If for some reason, you get the clusterware services running on one of the nodes but it doesn't start on the others and locks up. It probably means that your removal of ServiceGuard was incomplete and left a few SG libraries laying around.

We found all of this out the hard way because HP installed and started ServiceGuard when they installed the HP 9000 Superdome!

Finally, here is an undocumented procedure for HP-UX Itanium Clusterware 10gR2 installation: Shutdown the VIP interface BEFORE beginning the install. If you don't, an error message will appear saying that the VIP interface is being used by another system. Then you have to shut the VIPs down before continuing the install. This is weird because the VIP must be up in order for cluvfy nodecon to work.

Friday, August 04, 2006

CVU Shared Storage Accessibility Check

We are almost ready to reinstall Clusterware. However our cluvfy comp ssa check is returning the following in the cluvfy trace file:

ERROR>/tmp/9999//bin/lsnodes: cannot get local node number

Although Cluster Verify Utility is an excellent tool for prerequisites, there is room for improvement. Since we did not run cluvfy as thoroughly on our first attempt, we did not encounter Bug 4714708 - Cvu Cannot See Shared Drives.

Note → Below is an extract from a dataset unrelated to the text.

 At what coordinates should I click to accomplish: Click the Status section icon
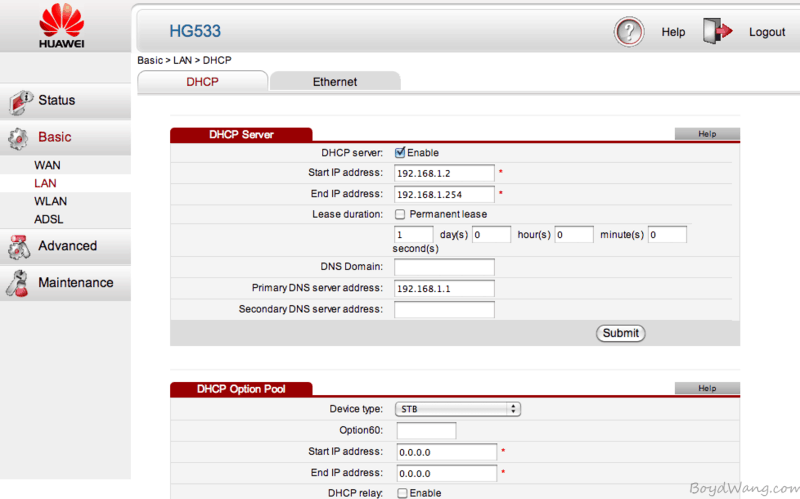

It turns out that CVU currently does not work with devices other than SCSI devices.

Thursday, August 03, 2006

Failed To Upgrade OCR Message

Now, we are getting a "Failed to upgrade Oracle Cluster Registry Configuration" message in the rootconfig shell script that is ran by root.sh at the end of the Clusterware installation. A friend of mine found most of the problem and described it as this:

"The rootconfig script has a few problems. The CRS_HOST_NAME_LIST and CRS_NODE_NAME_LIST are not populated. Script failed at this point:

if $CH/bin/ocrconfig -upgrade $CRS_ORACLE_OWNER $CRS_DBA_GROUP;
then$ECHO "Oracle Cluster Registry configuration upgraded successfully"
else$ECHO "Failed to upgrade Oracle Cluster Registry configuration"
exit 1
fi

libocr10.so is missing(running in debug mode)Commented this out and added environment variables and everything began to run. Script is trying to start init.crs but never starts the daemon."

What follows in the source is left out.